* **What is asked**
(1) According to the article on LSU's offense, why did Matt Canada likely not need to show everything in his offense on opening night?
(2) In the article on LSU's offense, how many yards did Matt Canada's offense produce?
(3) Reproduce the article on LSU's offense from "And for the" up to and including "nearly 22 minutes.".

And for the most part, all of the answers were good.

Start on the offensive side of the ball.

Tiger fans’ first look at Matt Canada’s offense, which produced 479 yards, showed the creativity you would expect, but you have to wonder whether he was going to put all his cards on the table on opening night.

Canada likely didn’t, nor did he need to. LSU was clearly the better team on this evening.

What we saw was a lot of Derrius Guice, a bevy of jet sweeps from a variety of ball carriers, a heavy lean to the run, mixes in tempo and unbalanced looks on the offensive line.

When you’re more experienced on the offensive side than on defense, it makes sense to not only play to your strength – he’s wearing No. 5, by the way – and control the time of possession like the Tigers did in the first half, keeping the football  for nearly 22 minutes.

While Guice – who touched the football 28 times and accounted for 124 yards – will be the bellcow of this offense, teams will likely not be able to stack the box with eight or more defenders like they did at times when Leonard Fournette was in the backfield.

* **Extracted information**
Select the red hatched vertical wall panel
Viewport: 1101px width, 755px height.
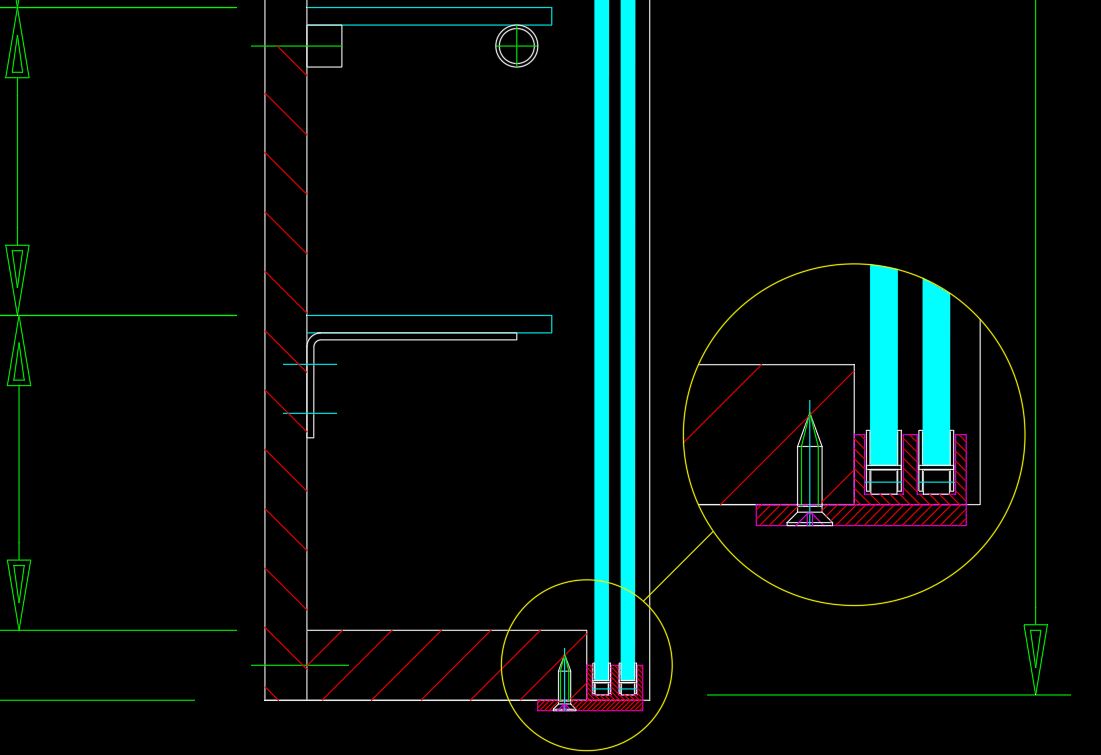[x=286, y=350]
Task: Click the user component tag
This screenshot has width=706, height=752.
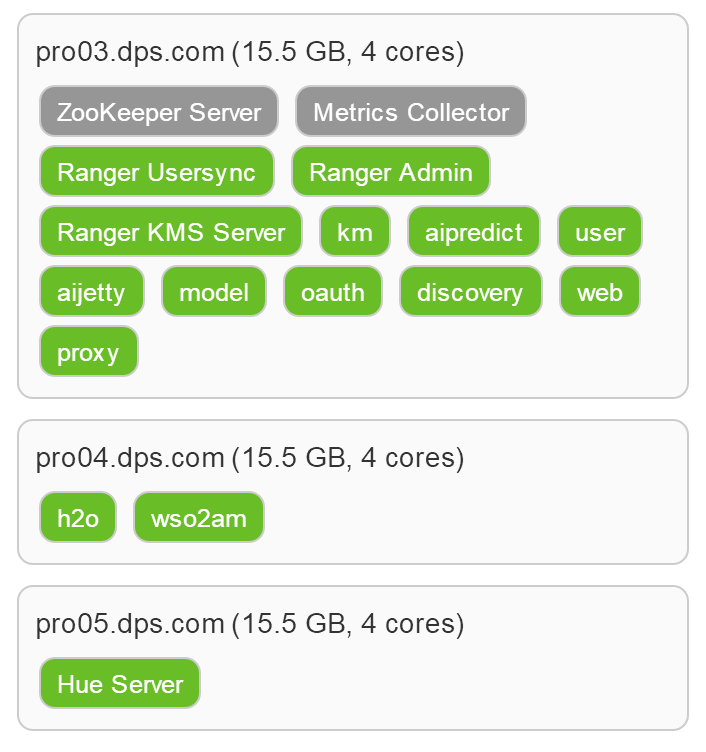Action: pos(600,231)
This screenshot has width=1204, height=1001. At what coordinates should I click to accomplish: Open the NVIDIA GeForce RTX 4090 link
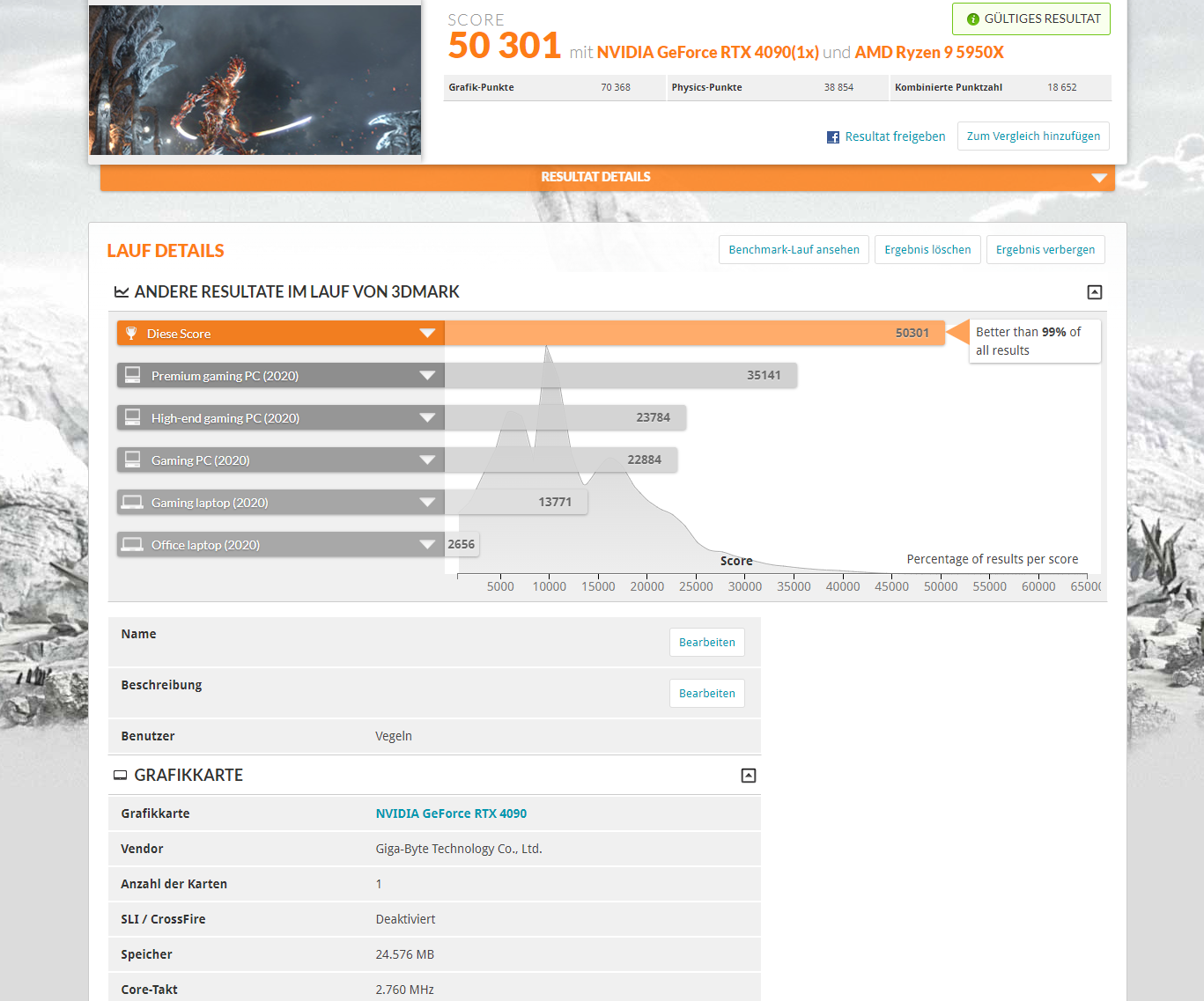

* **Results for each task**
(1) He didn't need to because LSU was clearly the better team that evening.

(2) 479 yards.

(3)
And for the most part, all of the answers were good.

Start on the offensive side of the ball.

Tiger fans’ first look at Matt Canada’s offense, which produced 479 yards, showed the creativity you would expect, but you have to wonder whether he was going to put all his cards on the table on opening night.

Canada likely didn’t, nor did he need to. LSU was clearly the better team on this evening.

What we saw was a lot of Derrius Guice, a bevy of jet sweeps from a variety of ball carriers, a heavy lean to the run, mixes in tempo and unbalanced looks on the offensive line.

When you’re more experienced on the offensive side than on defense, it makes sense to not only play to your strength – he’s wearing No. 5, by the way – and control the time of possession like the Tigers did in the first half, keeping the football  for nearly 22 minutes.